Elsa Vignali’s family hails from Piacenza in Emilia Romagna. In this part of Italy, rice is as popular as pasta and her porcini mushroom risotto is a family favourite.
Risotto has a reputation as being difficult to make, but it isn’t: you just need to enjoy the process of cooking the rice. For absolute beginners, I recommend Carnaroli rice; it’s more expensive but not as easy to overcook, like Arborio.
2 litres of good quality meat stock
50g butter, plus more to add at the end
1 onion, very finely diced
25g dried porcini, soaked in warm water for 30 minutes
500g arborio or carnaroli rice
75ml white wine
2 big handfuls of freshly grated 24 month old Parmigiano Reggiano cheese
Have the stock on a gentle simmer, ready for use.Adding cold stock messes up the cooking of the rice, so you want risotto and stock pans next to each other, both bubbling away.
Melt the butter over a medium heat. Elsa also adds a drop of olive oil and this is her personal preference. Sauté the onion until it’s soft and golden, but not browned; this will take around 5 minutes.

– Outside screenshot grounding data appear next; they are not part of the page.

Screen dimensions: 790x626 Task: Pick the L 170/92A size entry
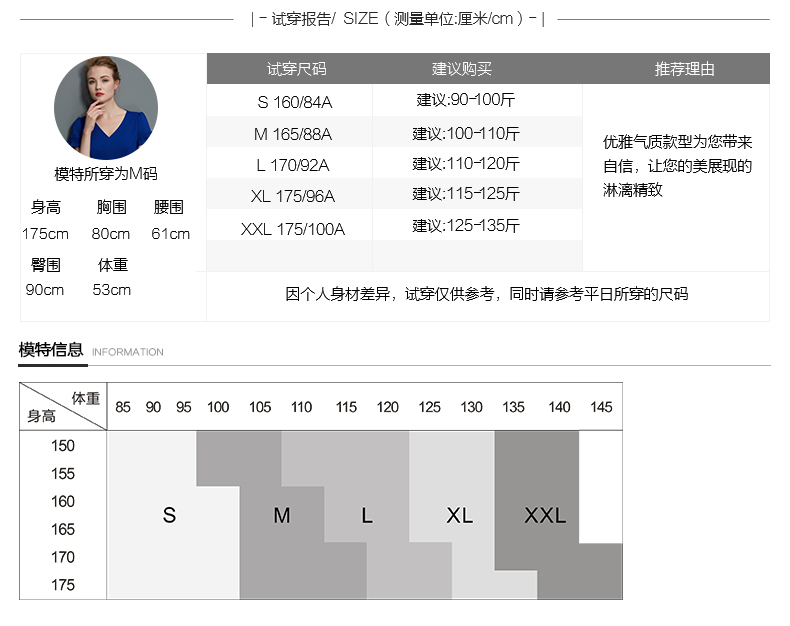(292, 165)
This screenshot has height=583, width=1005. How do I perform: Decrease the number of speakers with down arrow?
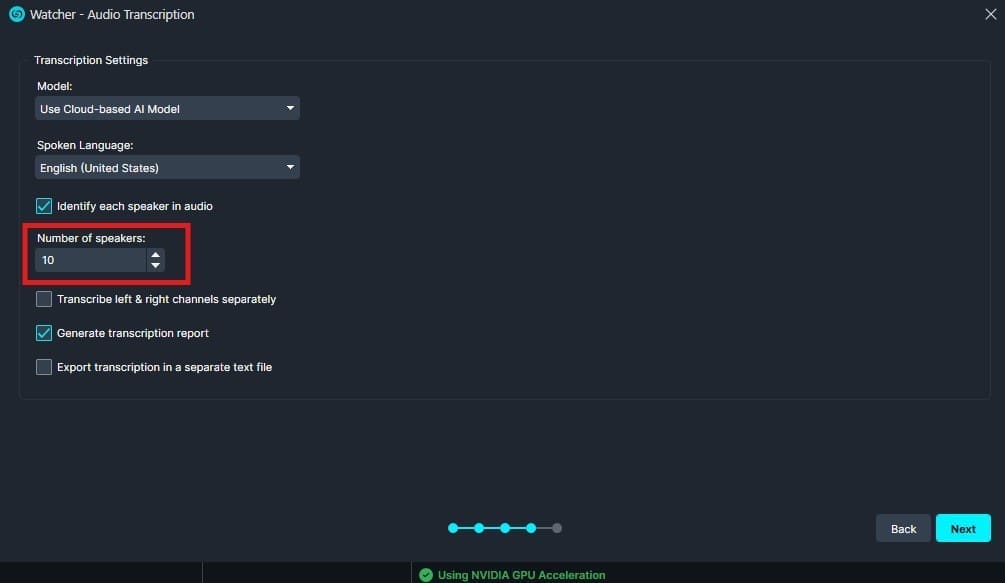pyautogui.click(x=155, y=266)
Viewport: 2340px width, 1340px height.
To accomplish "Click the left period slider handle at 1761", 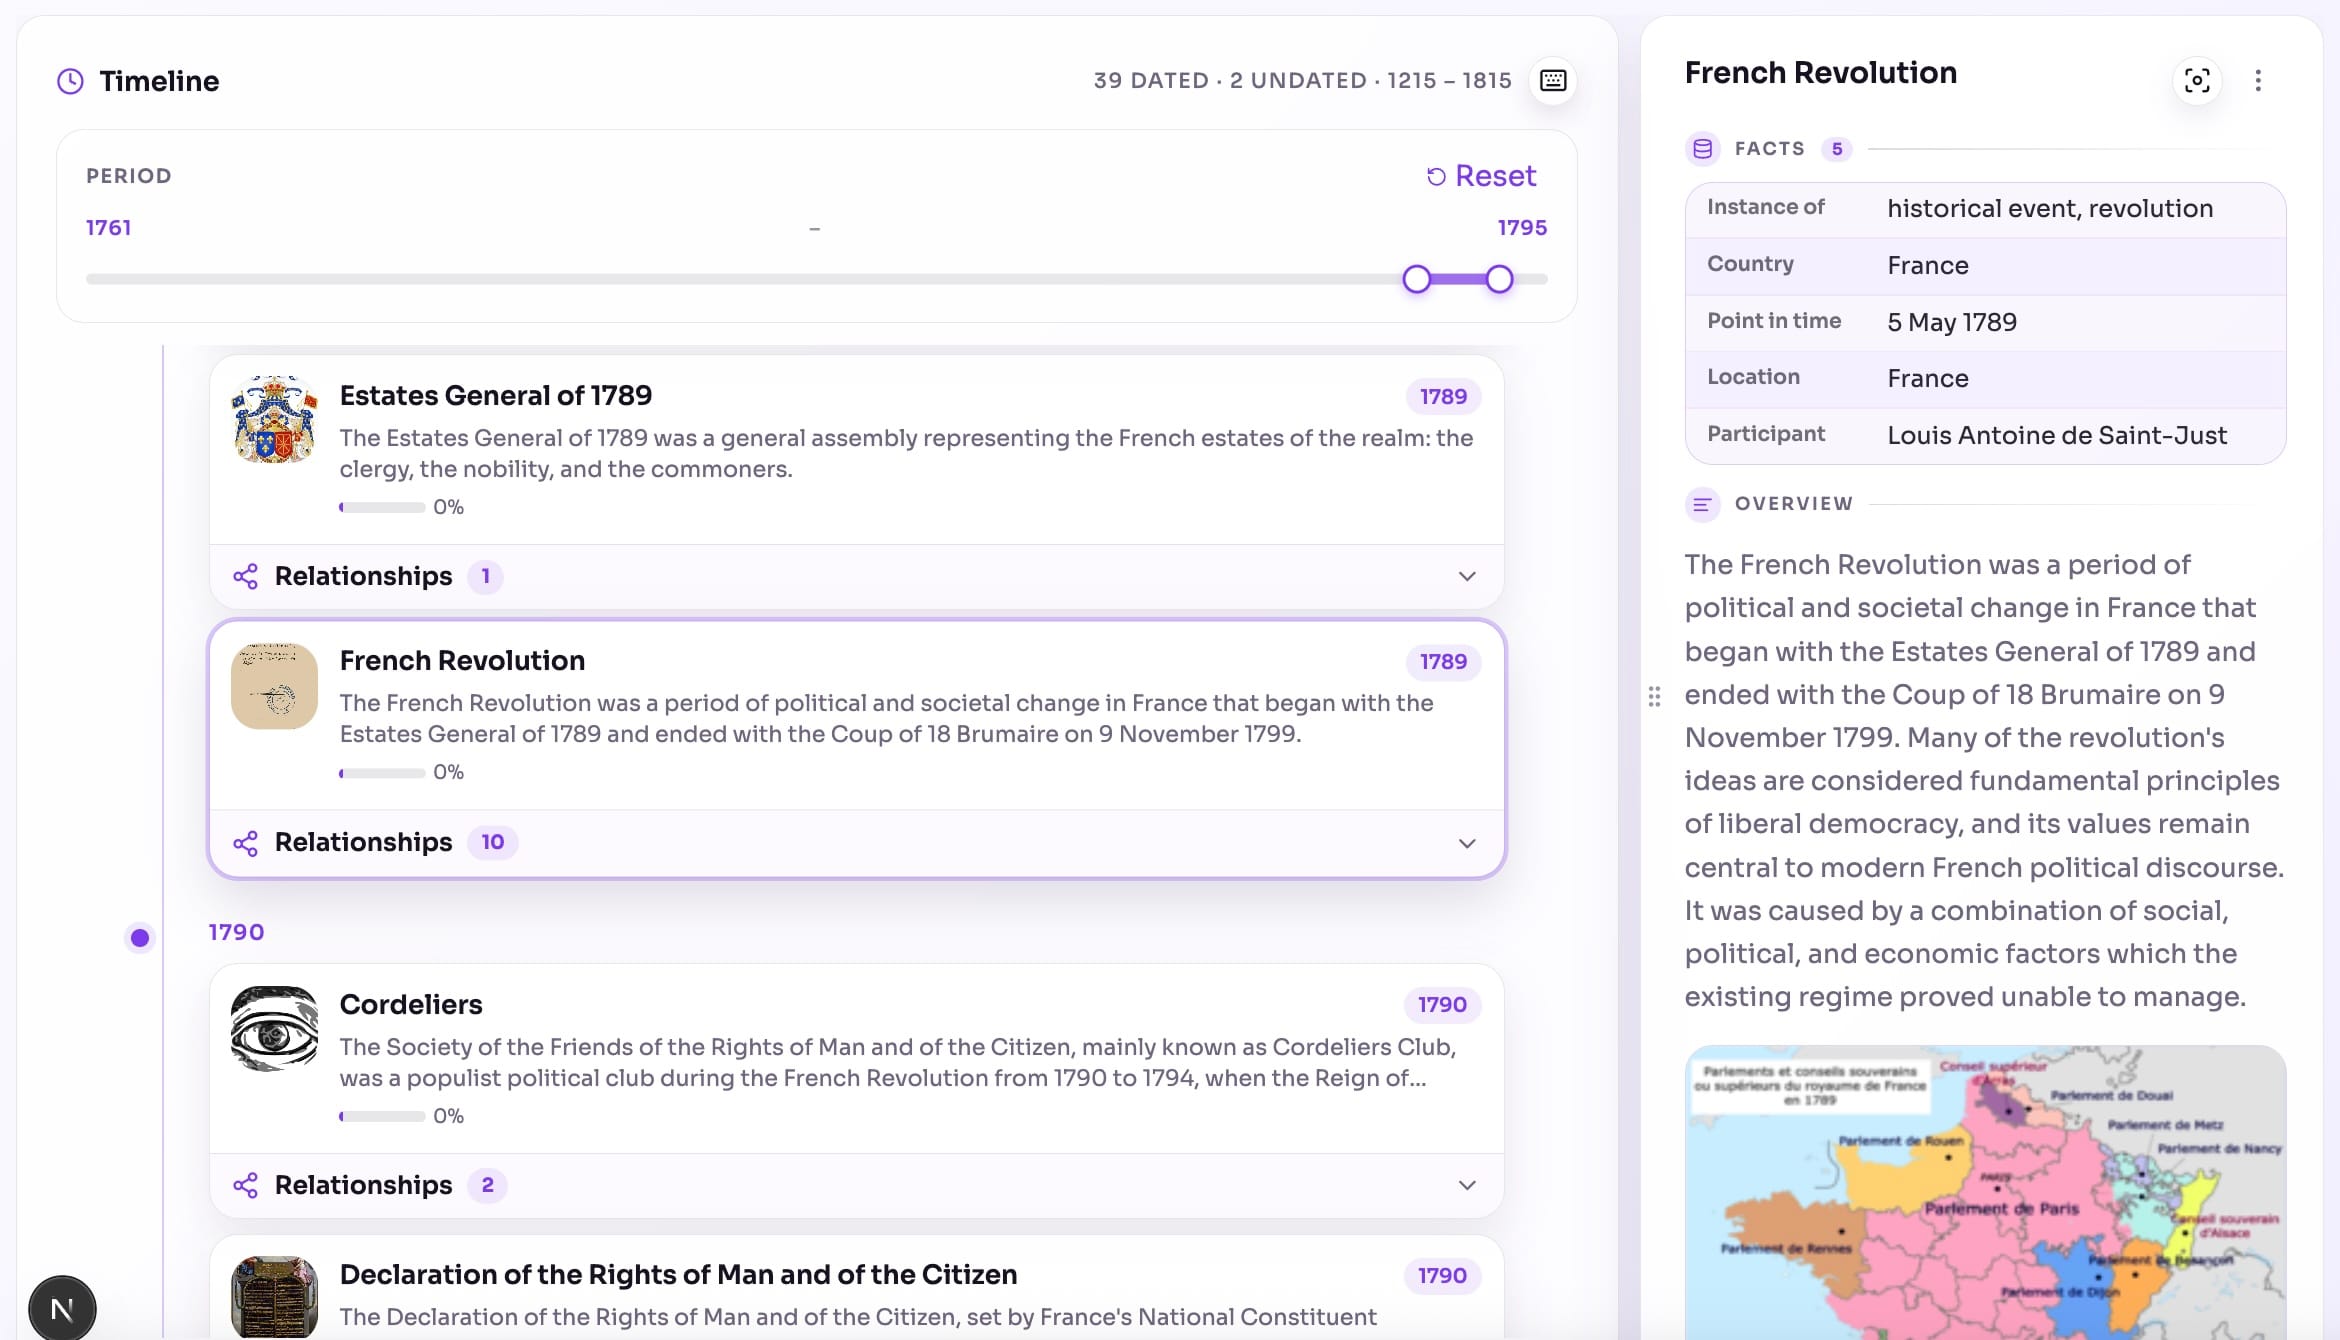I will 1416,279.
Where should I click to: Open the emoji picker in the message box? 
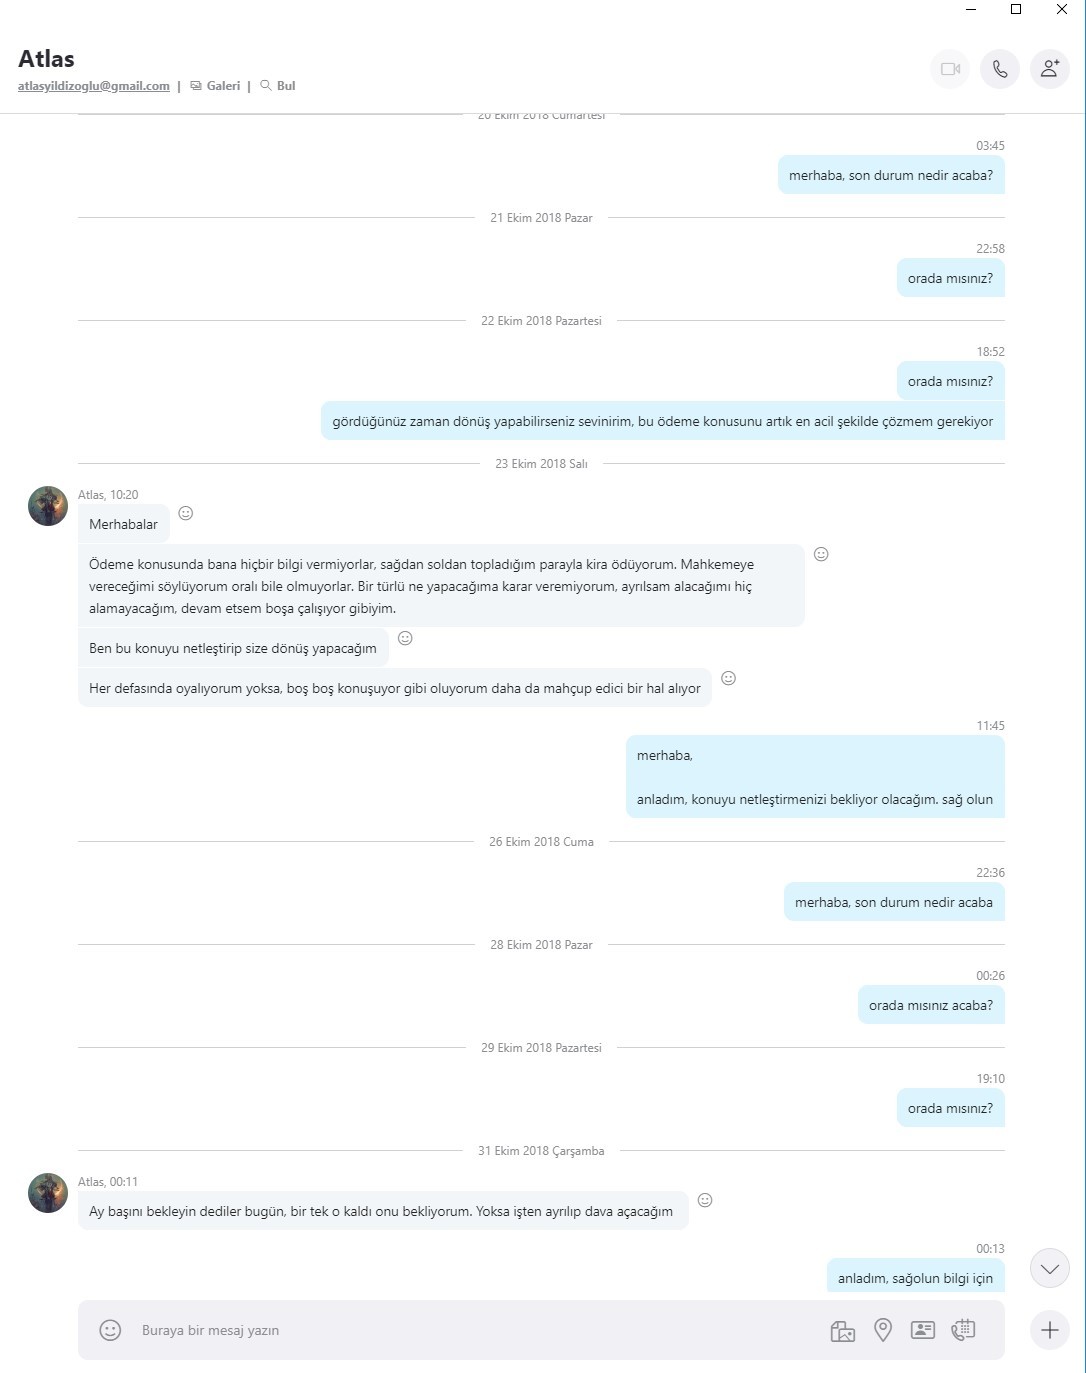pos(110,1330)
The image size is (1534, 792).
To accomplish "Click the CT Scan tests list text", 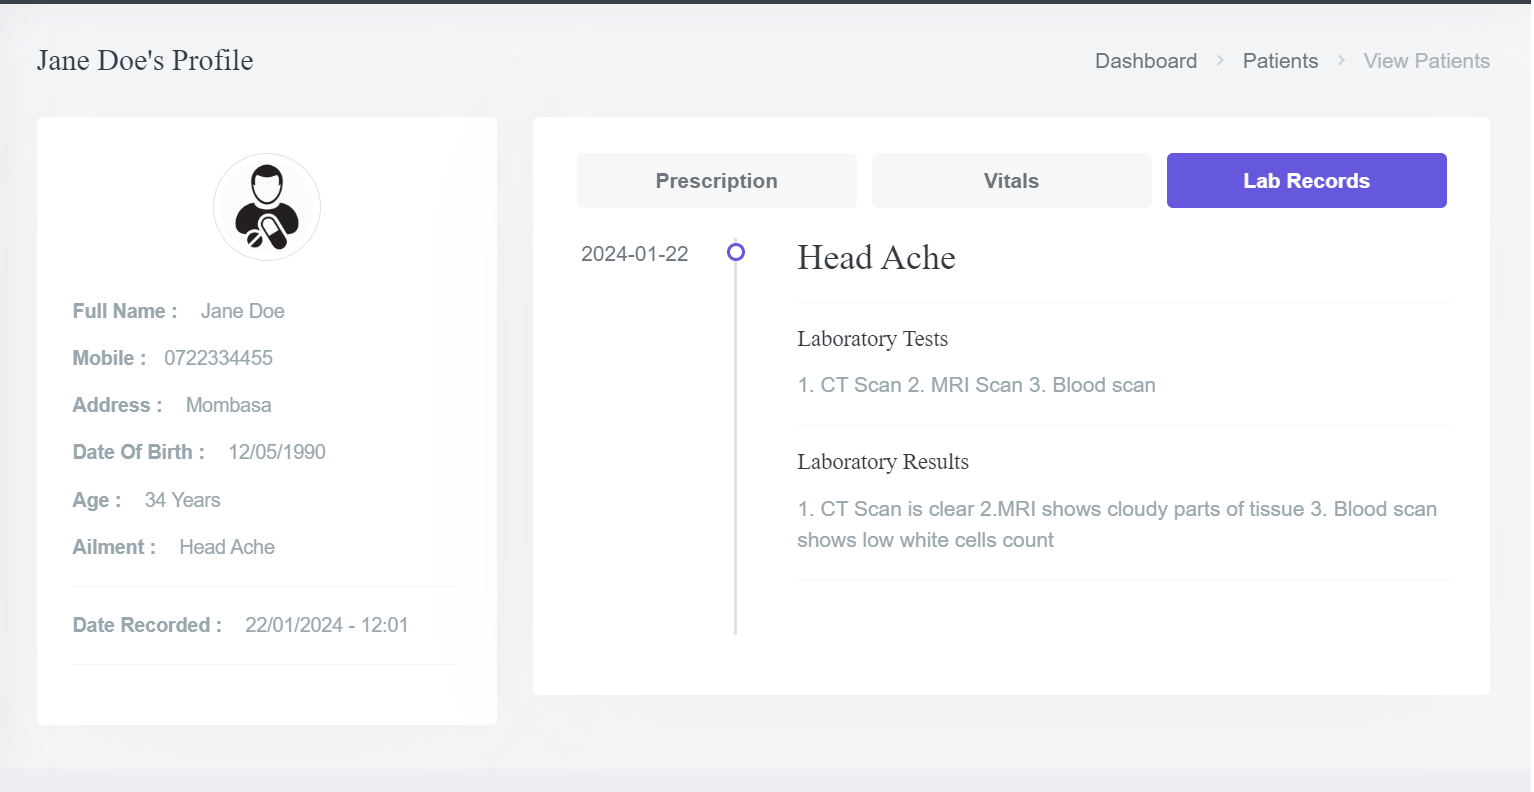I will pyautogui.click(x=976, y=385).
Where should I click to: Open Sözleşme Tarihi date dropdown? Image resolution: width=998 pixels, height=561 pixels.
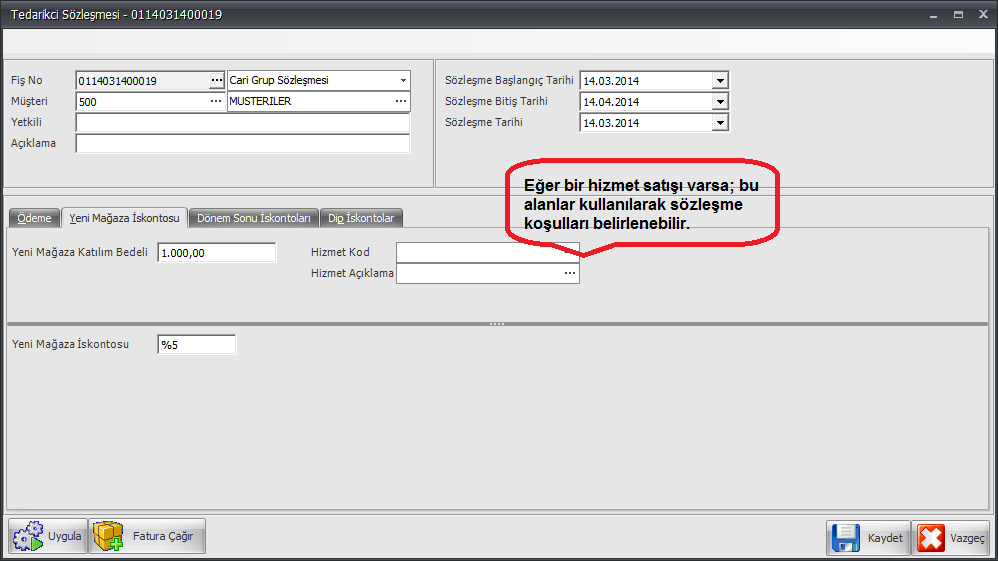719,123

Remove the porcini from the soaking water and keep it for later use. Slice up the mushrooms – Elsa says it’s nice to see them in the risotto, so don’t be too enthusiastic. Add these to the onions and fry for another minute or so, to drive off any liquid before stirring in the rice. Elsa allows 100g per person.
Saute the rice until it sounds gritty in the saucepan and then add the wine and keep stirring until it has all evaporated. Add the strained porcini liquid and a teaspoon of salt. Now it’s a matter of ladling in the stock, a few scoops at a time, and stirring it into the rice until it’s cooked. You are aiming for firm grains – no crunch, no mush. And you want the final texture to be sloppy and pourable. Remember to stir constantly as this helps release the rice starches and creates creaminess.
Add generous quantities of Parmigiano cheese and butter – there is no point worrying about calories or carbs – and leave it to rest for a couple of minutes before serving.
Once you’ve turned off the heat, the rice will continue to absorb liquid, so you may want to add a tiny bit more to loosen it up just before serving.